*** Begin section ***

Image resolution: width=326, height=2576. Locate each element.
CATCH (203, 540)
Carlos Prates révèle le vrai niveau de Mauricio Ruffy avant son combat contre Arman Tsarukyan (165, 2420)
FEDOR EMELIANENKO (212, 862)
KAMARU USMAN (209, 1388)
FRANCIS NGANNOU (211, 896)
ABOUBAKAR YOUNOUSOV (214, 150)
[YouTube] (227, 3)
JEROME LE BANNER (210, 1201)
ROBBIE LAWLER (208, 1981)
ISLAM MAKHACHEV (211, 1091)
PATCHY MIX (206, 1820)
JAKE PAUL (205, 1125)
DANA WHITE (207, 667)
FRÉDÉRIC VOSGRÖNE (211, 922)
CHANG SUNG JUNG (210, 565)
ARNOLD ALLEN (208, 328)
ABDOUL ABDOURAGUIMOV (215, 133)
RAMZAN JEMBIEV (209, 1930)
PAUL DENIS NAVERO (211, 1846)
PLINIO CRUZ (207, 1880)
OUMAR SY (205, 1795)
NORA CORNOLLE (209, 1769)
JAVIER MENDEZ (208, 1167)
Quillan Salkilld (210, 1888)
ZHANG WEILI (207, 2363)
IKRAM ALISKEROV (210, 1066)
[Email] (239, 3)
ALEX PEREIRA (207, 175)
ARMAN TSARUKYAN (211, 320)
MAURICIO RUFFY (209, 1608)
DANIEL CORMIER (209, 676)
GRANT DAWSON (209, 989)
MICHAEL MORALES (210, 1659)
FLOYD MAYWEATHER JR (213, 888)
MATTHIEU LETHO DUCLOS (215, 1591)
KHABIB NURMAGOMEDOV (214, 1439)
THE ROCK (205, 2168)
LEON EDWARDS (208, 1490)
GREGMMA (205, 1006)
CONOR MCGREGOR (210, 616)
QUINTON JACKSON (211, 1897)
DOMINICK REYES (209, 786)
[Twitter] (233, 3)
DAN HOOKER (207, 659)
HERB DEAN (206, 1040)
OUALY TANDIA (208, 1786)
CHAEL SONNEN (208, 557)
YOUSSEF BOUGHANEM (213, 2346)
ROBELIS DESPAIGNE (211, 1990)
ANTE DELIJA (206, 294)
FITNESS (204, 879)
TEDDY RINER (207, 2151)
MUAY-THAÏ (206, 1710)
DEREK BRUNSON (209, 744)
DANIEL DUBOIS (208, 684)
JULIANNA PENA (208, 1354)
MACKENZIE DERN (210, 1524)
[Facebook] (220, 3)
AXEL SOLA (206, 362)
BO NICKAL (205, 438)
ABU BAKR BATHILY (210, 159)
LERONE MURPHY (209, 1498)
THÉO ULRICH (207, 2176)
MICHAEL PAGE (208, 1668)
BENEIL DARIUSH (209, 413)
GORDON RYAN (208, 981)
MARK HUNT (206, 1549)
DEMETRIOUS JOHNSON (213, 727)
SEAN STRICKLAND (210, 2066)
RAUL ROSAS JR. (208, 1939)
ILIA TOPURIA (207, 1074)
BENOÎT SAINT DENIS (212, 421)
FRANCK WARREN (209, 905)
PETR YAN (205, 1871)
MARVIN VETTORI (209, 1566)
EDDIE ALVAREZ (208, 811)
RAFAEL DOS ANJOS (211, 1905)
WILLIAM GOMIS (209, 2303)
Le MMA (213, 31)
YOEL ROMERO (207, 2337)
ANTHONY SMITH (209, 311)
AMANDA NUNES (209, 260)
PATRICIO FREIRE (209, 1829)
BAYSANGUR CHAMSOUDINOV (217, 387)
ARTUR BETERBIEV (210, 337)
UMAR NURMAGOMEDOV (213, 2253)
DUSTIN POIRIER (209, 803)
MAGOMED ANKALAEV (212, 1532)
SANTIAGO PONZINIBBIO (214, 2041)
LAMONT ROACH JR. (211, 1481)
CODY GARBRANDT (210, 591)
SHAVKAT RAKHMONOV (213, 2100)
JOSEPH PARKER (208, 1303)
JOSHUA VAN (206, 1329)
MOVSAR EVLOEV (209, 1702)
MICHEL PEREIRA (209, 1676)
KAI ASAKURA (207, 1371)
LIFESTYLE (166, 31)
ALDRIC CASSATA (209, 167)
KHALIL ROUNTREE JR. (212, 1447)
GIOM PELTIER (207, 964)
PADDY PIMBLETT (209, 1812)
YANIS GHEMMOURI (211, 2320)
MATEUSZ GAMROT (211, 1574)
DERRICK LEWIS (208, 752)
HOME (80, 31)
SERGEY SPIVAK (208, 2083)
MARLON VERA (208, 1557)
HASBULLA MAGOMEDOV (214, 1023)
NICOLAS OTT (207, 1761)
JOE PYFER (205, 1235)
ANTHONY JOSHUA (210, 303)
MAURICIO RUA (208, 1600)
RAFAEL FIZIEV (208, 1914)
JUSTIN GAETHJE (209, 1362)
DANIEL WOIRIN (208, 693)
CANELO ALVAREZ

*** End section ***

**Task instructions:** In the listing above, find the line with "JAKE PAUL (205, 1125)" and the line with "MARVIN VETTORI (209, 1566)". Output those two lines and every line between them, exactly as written.

**Written response:**
JAKE PAUL (205, 1125)
DANA WHITE (207, 667)
FRÉDÉRIC VOSGRÖNE (211, 922)
CHANG SUNG JUNG (210, 565)
ARNOLD ALLEN (208, 328)
ABDOUL ABDOURAGUIMOV (215, 133)
RAMZAN JEMBIEV (209, 1930)
PAUL DENIS NAVERO (211, 1846)
PLINIO CRUZ (207, 1880)
OUMAR SY (205, 1795)
NORA CORNOLLE (209, 1769)
JAVIER MENDEZ (208, 1167)
Quillan Salkilld (210, 1888)
ZHANG WEILI (207, 2363)
IKRAM ALISKEROV (210, 1066)
[Email] (239, 3)
ALEX PEREIRA (207, 175)
ARMAN TSARUKYAN (211, 320)
MAURICIO RUFFY (209, 1608)
DANIEL CORMIER (209, 676)
GRANT DAWSON (209, 989)
MICHAEL MORALES (210, 1659)
FLOYD MAYWEATHER JR (213, 888)
MATTHIEU LETHO DUCLOS (215, 1591)
KHABIB NURMAGOMEDOV (214, 1439)
THE ROCK (205, 2168)
LEON EDWARDS (208, 1490)
GREGMMA (205, 1006)
CONOR MCGREGOR (210, 616)
QUINTON JACKSON (211, 1897)
DOMINICK REYES (209, 786)
[Twitter] (233, 3)
DAN HOOKER (207, 659)
HERB DEAN (206, 1040)
OUALY TANDIA (208, 1786)
CHAEL SONNEN (208, 557)
YOUSSEF BOUGHANEM (213, 2346)
ROBELIS DESPAIGNE (211, 1990)
ANTE DELIJA (206, 294)
FITNESS (204, 879)
TEDDY RINER (207, 2151)
MUAY-THAÏ (206, 1710)
DEREK BRUNSON (209, 744)
DANIEL DUBOIS (208, 684)
JULIANNA PENA (208, 1354)
MACKENZIE DERN (210, 1524)
[Facebook] (220, 3)
AXEL SOLA (206, 362)
BO NICKAL (205, 438)
ABU BAKR BATHILY (210, 159)
LERONE MURPHY (209, 1498)
THÉO ULRICH (207, 2176)
MICHAEL PAGE (208, 1668)
BENEIL DARIUSH (209, 413)
GORDON RYAN (208, 981)
MARK HUNT (206, 1549)
DEMETRIOUS JOHNSON (213, 727)
SEAN STRICKLAND (210, 2066)
RAUL ROSAS JR. (208, 1939)
ILIA TOPURIA (207, 1074)
BENOÎT SAINT DENIS (212, 421)
FRANCK WARREN (209, 905)
PETR YAN (205, 1871)
MARVIN VETTORI (209, 1566)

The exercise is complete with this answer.